> Records to use:
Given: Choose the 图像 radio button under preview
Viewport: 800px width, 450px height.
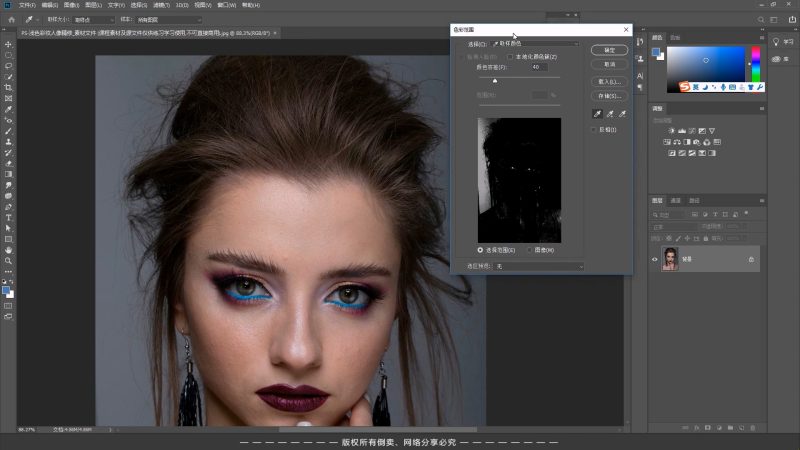Looking at the screenshot, I should coord(530,249).
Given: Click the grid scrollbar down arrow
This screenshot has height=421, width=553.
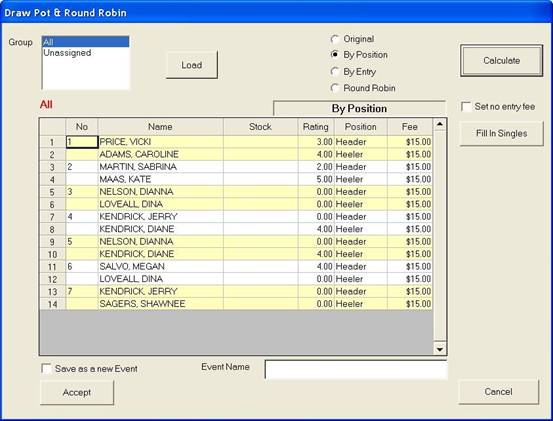Looking at the screenshot, I should pos(439,349).
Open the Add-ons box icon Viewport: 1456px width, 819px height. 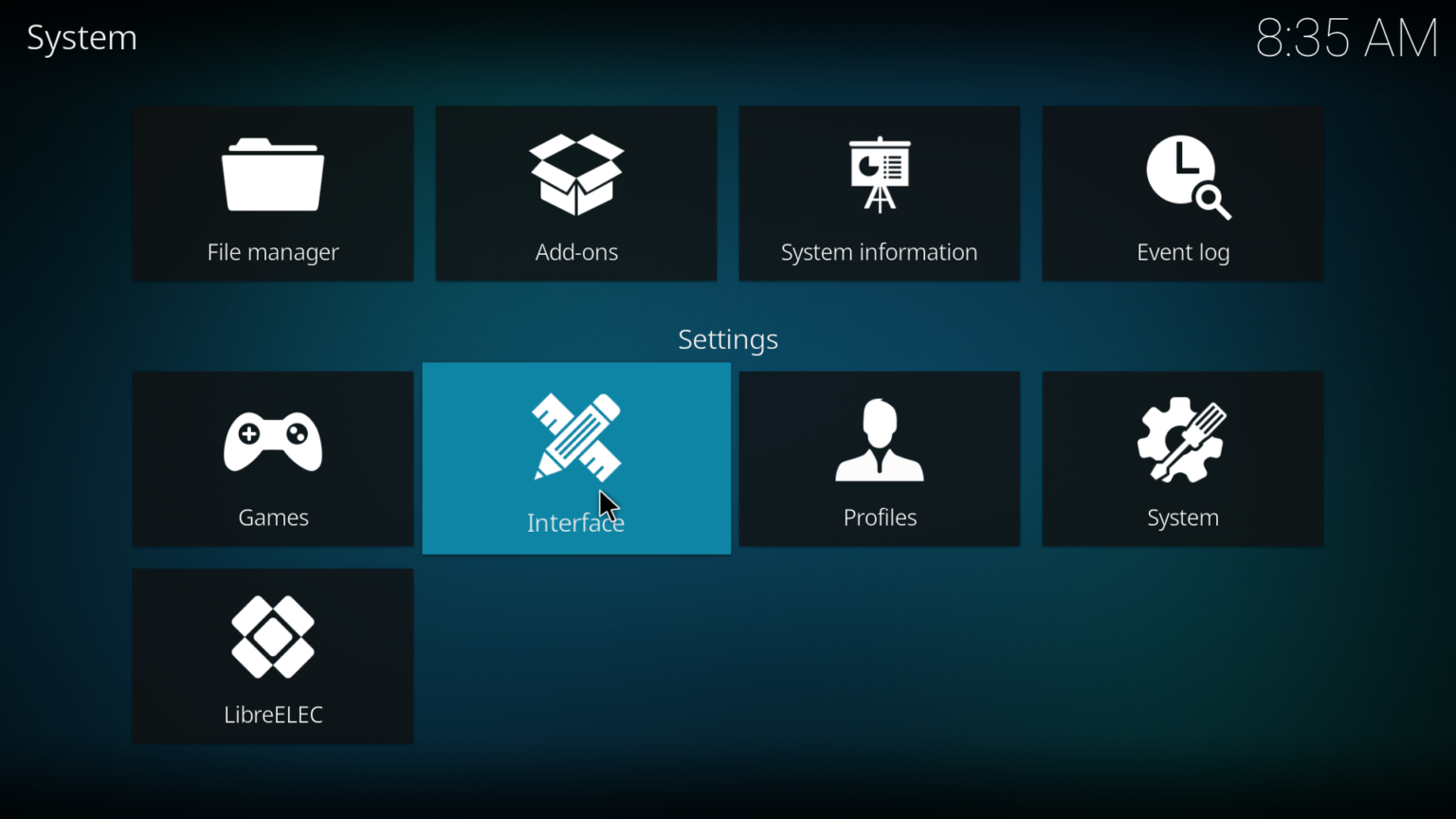[x=576, y=175]
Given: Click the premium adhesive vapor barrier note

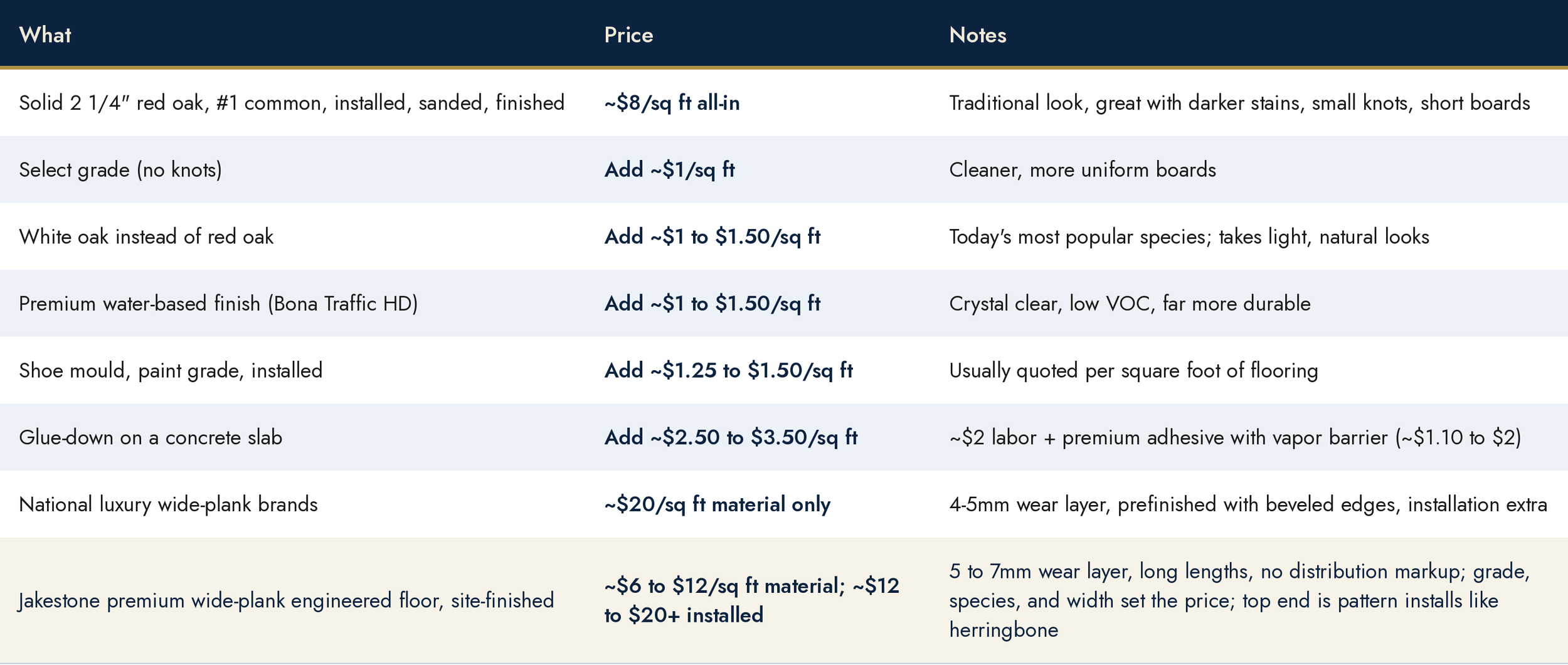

> Work instruction: Show all of the lines above in which "Given" is present.

> Task solution:
Given: Choose the 图像 radio button under preview
Given: Click the grid scrollbar down arrow
Given: Click the premium adhesive vapor barrier note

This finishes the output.